Asia stocks slip as Evergrande jitters return

Japan's Nikkei fell 1.7 per cent as the safe-haven yen rose broadly.
Japan's Nikkei fell 1.7 per cent as the safe-haven yen rose broadly. PHOTO: REUTERS

SINGAPORE (REUTERS) - Asian stocks slipped on Thursday (Oct 21) as the upbeat mood that carried the Dow Jones and Bitcoin to records a day earlier ran out of steam, replaced by fresh worries about the weakening Chinese property sector as a possible default by China Evergrande Group looms within days.

The more cautious tone looked set to take hold globally as well, with European futures and FTSE futures down 0.3 per cent and S&P 500 futures dipping 0.2 per cent.

MSCI's broadest index of Asia-Pacific shares outside Japan fell 0.3 per cent after briefly touching a one-month high. Japan's Nikkei fell 1.7 per cent as the safe-haven yen rose broadly. Hong Kong's Hang Seng Index lost 1 per cent, while the Shanghai Composite was flat.

Singapore's Straits Times Index was down 0.2 per cent at 1.36pm local time.

Commodities also eased, with Brent crude futures down 0.2 per cent after touching a three-year top and Chinese thermal coal futures extending a pullback in the wake of signals that Beijing will intervene to cool prices.

"The US stock market has gone up for six days in a row, Bitcoin's made a record and the US bond market is calm. On the surface, it looks benign," said Mr Andrew Ticehurst, a rates strategist at Nomura in Sydney.

"But below the surface, we are uncomfortable about a number of things," he added, referring to chiefly the slowdown in China's economy seen in data earlier this week, and concerns about potential fallout from Evergrande's troubles.
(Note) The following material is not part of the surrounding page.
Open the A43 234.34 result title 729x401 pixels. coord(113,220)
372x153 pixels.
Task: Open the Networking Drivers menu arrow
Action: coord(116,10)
Evergrande has secured an extension on one defaulted bond, financial news provider REDD reported on Thursday, as the company scrambles for cash before a grace period for a dollar bond coupon payment expires on Saturday.

Late on Wednesday, Evergrande said a deal to sell a US$2.6 billion (S$3.5 billion) stake in its property services unit failed and its shares fell 12 per cent in Hong Kong on Thursday.

Shares in rival developers drew support, thanks to reassurance from a number of top Chinese officials that the trouble in the sector would not be allowed to escalate into a full-blown crisis, but global investors remain nervous.

"We may see more Evergrande headlines weighing on China markets into the end of the week as the first 30-day grace period on unpaid offshore bonds approaches," said Mr Jeffrey Halley, an analyst at broker Oanda.

Wall Street had offered a positive lead after earnings helped the Dow Jones touch an all-time high and left the S&P 500 within a whisker of its record-closing high.

The VIX volatility index, sometimes referred to as Wall Street's "fear gauge", dropped to a two-month low.

But a soft finish on the Nasdaq flowed through to the selling of tech stocks in Tokyo and in Hong Kong, where the Hang Seng fell 0.8 per cent.

Longer-dated Treasury yields steadied after rising with inflation and growth expectations on Wednesday, with the benchmark 10-year yield at 1.6568 per cent, just below the previous day's five-month high of 1.673 per cent.

Investors have figured that surging energy prices and tightening job markets will pressure policymakers in the United States and elsewhere to raise interest rates before long, but stocks have scarcely reacted to shifts in rates pricing.

Fed funds futures have priced a US rate hike of 25 basis points in the third quarter of 2022, while Eurodollar markets expect higher rates as soon as the second quarter.

"In our view, the dollar and yen face upside risks if inflation concerns spark a sharp tightening in global short-term interest rates and a sharp pullback in equity markets," said Commonwealth Bank of Australia currency analyst Carol Kong.

The yen rose 0.3 per cent to 114.06 per dollar last Friday and steadied against other currencies after a long slide. The Australian dollar dipped 0.2 per cent to US$0.7501 after touching a three-month high.

China's renminbi hovered at its strongest level in four months against the greenback, after the central bank set its official midpoint rate on Thursday at below 6.4 per dollar for the first time since June.

Investors are growing nervous over the authorities' apparent absence of concern about the renminbi's recent ascent, which has also taken it to its strongest level in six years against the currencies of China's major trading partners.

Bitcoin, which hit a record on Wednesday in the wake of the US listing of a futures-based exchange-traded fund, eased from its peak to US$64,951.